Exercise goal: Write the data out again, word for word.
++++ Data for processing
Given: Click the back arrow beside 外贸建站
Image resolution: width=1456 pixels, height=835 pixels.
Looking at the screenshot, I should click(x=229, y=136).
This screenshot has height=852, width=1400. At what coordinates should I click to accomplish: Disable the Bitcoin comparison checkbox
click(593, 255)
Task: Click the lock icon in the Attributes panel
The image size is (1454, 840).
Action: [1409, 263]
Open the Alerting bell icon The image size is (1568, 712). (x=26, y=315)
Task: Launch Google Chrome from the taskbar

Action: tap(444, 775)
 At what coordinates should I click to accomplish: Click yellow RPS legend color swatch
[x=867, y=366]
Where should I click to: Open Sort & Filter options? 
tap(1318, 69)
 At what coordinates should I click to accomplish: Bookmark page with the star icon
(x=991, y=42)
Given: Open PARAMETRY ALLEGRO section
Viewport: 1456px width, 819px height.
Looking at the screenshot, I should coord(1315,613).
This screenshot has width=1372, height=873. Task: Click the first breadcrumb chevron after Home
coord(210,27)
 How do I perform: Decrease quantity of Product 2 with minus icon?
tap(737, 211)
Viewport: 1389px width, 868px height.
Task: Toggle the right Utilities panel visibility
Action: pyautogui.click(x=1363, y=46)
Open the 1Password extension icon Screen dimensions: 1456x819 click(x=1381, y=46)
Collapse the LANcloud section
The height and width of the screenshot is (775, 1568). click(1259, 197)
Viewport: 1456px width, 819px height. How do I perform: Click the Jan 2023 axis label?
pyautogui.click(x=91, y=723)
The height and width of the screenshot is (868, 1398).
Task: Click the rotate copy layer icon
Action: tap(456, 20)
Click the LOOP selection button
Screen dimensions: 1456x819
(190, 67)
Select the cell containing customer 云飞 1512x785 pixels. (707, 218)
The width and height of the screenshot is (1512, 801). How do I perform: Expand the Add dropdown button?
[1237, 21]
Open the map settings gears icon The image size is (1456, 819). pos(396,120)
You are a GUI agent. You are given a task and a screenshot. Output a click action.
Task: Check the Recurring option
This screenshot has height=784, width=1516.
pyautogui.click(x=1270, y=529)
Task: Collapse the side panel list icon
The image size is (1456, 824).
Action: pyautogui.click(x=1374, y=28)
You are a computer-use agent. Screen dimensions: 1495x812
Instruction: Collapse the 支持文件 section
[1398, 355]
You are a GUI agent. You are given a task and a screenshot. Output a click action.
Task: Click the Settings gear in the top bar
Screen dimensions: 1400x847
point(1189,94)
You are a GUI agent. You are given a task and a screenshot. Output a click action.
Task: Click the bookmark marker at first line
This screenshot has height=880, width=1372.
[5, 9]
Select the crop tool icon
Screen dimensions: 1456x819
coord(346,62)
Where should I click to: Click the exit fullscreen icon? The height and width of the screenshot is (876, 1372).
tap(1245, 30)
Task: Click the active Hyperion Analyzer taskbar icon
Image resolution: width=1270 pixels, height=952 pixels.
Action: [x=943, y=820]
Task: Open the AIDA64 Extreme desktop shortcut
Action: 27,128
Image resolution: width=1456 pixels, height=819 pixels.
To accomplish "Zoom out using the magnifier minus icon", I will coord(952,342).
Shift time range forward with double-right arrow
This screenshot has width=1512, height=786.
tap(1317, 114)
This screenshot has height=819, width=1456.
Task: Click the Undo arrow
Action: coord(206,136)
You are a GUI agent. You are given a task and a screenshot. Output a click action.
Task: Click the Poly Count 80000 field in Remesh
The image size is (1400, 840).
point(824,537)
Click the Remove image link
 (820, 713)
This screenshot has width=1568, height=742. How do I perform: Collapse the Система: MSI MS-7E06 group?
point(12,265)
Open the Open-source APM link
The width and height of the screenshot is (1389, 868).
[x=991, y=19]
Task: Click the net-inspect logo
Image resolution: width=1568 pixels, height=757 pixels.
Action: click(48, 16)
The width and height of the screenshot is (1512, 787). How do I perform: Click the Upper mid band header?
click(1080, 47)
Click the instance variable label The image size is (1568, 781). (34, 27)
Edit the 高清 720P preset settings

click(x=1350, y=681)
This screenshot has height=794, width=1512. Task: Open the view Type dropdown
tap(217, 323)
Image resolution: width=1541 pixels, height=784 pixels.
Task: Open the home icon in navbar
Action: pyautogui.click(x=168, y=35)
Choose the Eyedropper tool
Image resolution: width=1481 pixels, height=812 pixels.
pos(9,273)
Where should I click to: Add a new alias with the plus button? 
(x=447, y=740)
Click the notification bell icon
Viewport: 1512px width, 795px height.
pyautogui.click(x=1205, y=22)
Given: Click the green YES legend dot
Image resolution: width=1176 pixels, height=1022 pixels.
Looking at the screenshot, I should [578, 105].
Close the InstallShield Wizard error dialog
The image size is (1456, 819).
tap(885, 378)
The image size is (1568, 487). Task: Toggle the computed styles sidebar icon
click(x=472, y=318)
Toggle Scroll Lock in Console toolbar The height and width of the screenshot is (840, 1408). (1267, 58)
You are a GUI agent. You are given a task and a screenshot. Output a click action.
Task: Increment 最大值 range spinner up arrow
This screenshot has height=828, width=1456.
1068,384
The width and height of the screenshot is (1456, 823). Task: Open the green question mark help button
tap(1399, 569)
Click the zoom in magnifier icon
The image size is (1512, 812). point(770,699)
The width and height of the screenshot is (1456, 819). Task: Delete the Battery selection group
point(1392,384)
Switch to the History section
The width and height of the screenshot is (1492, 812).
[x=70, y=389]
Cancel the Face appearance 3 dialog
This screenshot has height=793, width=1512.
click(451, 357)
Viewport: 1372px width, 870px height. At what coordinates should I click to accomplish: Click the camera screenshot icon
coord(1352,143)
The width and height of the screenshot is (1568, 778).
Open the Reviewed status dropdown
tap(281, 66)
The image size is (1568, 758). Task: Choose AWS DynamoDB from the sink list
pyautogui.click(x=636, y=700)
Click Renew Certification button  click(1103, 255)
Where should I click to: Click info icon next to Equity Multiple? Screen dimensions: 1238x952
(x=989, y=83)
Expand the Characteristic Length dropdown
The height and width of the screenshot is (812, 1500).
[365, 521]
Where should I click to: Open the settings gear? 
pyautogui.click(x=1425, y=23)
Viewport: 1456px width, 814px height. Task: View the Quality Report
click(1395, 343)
++++++++
Output below:
Given: Click the back arrow beside 外贸建站
Image resolution: width=1456 pixels, height=835 pixels.
Looking at the screenshot, I should click(x=229, y=136).
This screenshot has height=852, width=1400. At what coordinates should I click to accomplish: Disable the Bitcoin comparison checkbox
click(593, 255)
Task: Click the lock icon in the Attributes panel
The image size is (1454, 840).
Action: [1409, 263]
Open the Alerting bell icon The image size is (1568, 712). (x=26, y=315)
Task: Launch Google Chrome from the taskbar

Action: tap(444, 775)
 At what coordinates should I click to accomplish: Click yellow RPS legend color swatch
[x=867, y=366]
Where should I click to: Open Sort & Filter options? 
tap(1318, 69)
 At what coordinates should I click to accomplish: Bookmark page with the star icon
(x=991, y=42)
Given: Open PARAMETRY ALLEGRO section
Viewport: 1456px width, 819px height.
Looking at the screenshot, I should coord(1315,613).
This screenshot has width=1372, height=873. Task: Click the first breadcrumb chevron after Home
coord(210,27)
 How do I perform: Decrease quantity of Product 2 with minus icon?
tap(737, 211)
Viewport: 1389px width, 868px height.
Task: Toggle the right Utilities panel visibility
Action: pyautogui.click(x=1363, y=46)
Open the 1Password extension icon Screen dimensions: 1456x819 click(x=1381, y=46)
Collapse the LANcloud section
The height and width of the screenshot is (775, 1568). click(1259, 197)
Viewport: 1456px width, 819px height. How do I perform: Click the Jan 2023 axis label?
pyautogui.click(x=91, y=723)
The height and width of the screenshot is (868, 1398).
Task: Click the rotate copy layer icon
Action: tap(456, 20)
Click the LOOP selection button
Screen dimensions: 1456x819
(190, 67)
Select the cell containing customer 云飞 1512x785 pixels. (707, 218)
The width and height of the screenshot is (1512, 801). How do I perform: Expand the Add dropdown button?
[1237, 21]
Open the map settings gears icon The image size is (1456, 819). pos(396,120)
You are a GUI agent. You are given a task and a screenshot. Output a click action.
Task: Check the Recurring option
This screenshot has height=784, width=1516.
pyautogui.click(x=1270, y=529)
Task: Collapse the side panel list icon
The image size is (1456, 824).
Action: pyautogui.click(x=1374, y=28)
You are a computer-use agent. Screen dimensions: 1495x812
Instruction: Collapse the 支持文件 section
[1398, 355]
You are a GUI agent. You are given a task and a screenshot. Output a click action.
Task: Click the Settings gear in the top bar
Screen dimensions: 1400x847
point(1189,94)
You are a GUI agent. You are given a task and a screenshot. Output a click action.
Task: Click the bookmark marker at first line
This screenshot has height=880, width=1372.
[5, 9]
Select the crop tool icon
Screen dimensions: 1456x819
coord(346,62)
Where should I click to: Click the exit fullscreen icon? The height and width of the screenshot is (876, 1372).
tap(1245, 30)
Task: Click the active Hyperion Analyzer taskbar icon
Image resolution: width=1270 pixels, height=952 pixels.
Action: [x=943, y=820]
Task: Open the AIDA64 Extreme desktop shortcut
Action: 27,128
Image resolution: width=1456 pixels, height=819 pixels.
To accomplish "Zoom out using the magnifier minus icon", I will coord(952,342).
Shift time range forward with double-right arrow
This screenshot has width=1512, height=786.
tap(1317, 114)
This screenshot has height=819, width=1456.
Task: Click the Undo arrow
Action: coord(206,136)
You are a GUI agent. You are given a task and a screenshot. Output a click action.
Task: Click the Poly Count 80000 field in Remesh
The image size is (1400, 840).
point(824,537)
Click the Remove image link
 (820, 713)
This screenshot has width=1568, height=742. How do I perform: Collapse the Система: MSI MS-7E06 group?
point(12,265)
Open the Open-source APM link
The width and height of the screenshot is (1389, 868).
[x=991, y=19]
Task: Click the net-inspect logo
Image resolution: width=1568 pixels, height=757 pixels.
Action: click(48, 16)
The width and height of the screenshot is (1512, 787). How do I perform: Click the Upper mid band header?
click(1080, 47)
Click the instance variable label The image size is (1568, 781). (34, 27)
Edit the 高清 720P preset settings

click(x=1350, y=681)
This screenshot has height=794, width=1512. Task: Open the view Type dropdown
tap(217, 323)
Image resolution: width=1541 pixels, height=784 pixels.
Task: Open the home icon in navbar
Action: pyautogui.click(x=168, y=35)
Choose the Eyedropper tool
Image resolution: width=1481 pixels, height=812 pixels.
pos(9,273)
Where should I click to: Add a new alias with the plus button? 
(x=447, y=740)
Click the notification bell icon
Viewport: 1512px width, 795px height.
pyautogui.click(x=1205, y=22)
Given: Click the green YES legend dot
Image resolution: width=1176 pixels, height=1022 pixels.
Looking at the screenshot, I should [578, 105].
Close the InstallShield Wizard error dialog
The image size is (1456, 819).
tap(885, 378)
The image size is (1568, 487). Task: Toggle the computed styles sidebar icon
click(x=472, y=318)
Toggle Scroll Lock in Console toolbar The height and width of the screenshot is (840, 1408). (1267, 58)
You are a GUI agent. You are given a task and a screenshot. Output a click action.
Task: Increment 最大值 range spinner up arrow
This screenshot has height=828, width=1456.
1068,384
The width and height of the screenshot is (1456, 823). Task: Open the green question mark help button
tap(1399, 569)
Click the zoom in magnifier icon
The image size is (1512, 812). point(770,699)
The width and height of the screenshot is (1456, 819). Task: Delete the Battery selection group
point(1392,384)
Switch to the History section
The width and height of the screenshot is (1492, 812).
[x=70, y=389]
Cancel the Face appearance 3 dialog
This screenshot has height=793, width=1512.
click(451, 357)
Viewport: 1372px width, 870px height. At what coordinates should I click to accomplish: Click the camera screenshot icon
coord(1352,143)
The width and height of the screenshot is (1568, 778).
Open the Reviewed status dropdown
tap(281, 66)
The image size is (1568, 758). Task: Choose AWS DynamoDB from the sink list
pyautogui.click(x=636, y=700)
Click Renew Certification button  click(1103, 255)
Where should I click to: Click info icon next to Equity Multiple? Screen dimensions: 1238x952
(x=989, y=83)
Expand the Characteristic Length dropdown
The height and width of the screenshot is (812, 1500).
[365, 521]
Where should I click to: Open the settings gear? 
pyautogui.click(x=1425, y=23)
Viewport: 1456px width, 814px height. Task: View the Quality Report
click(1395, 343)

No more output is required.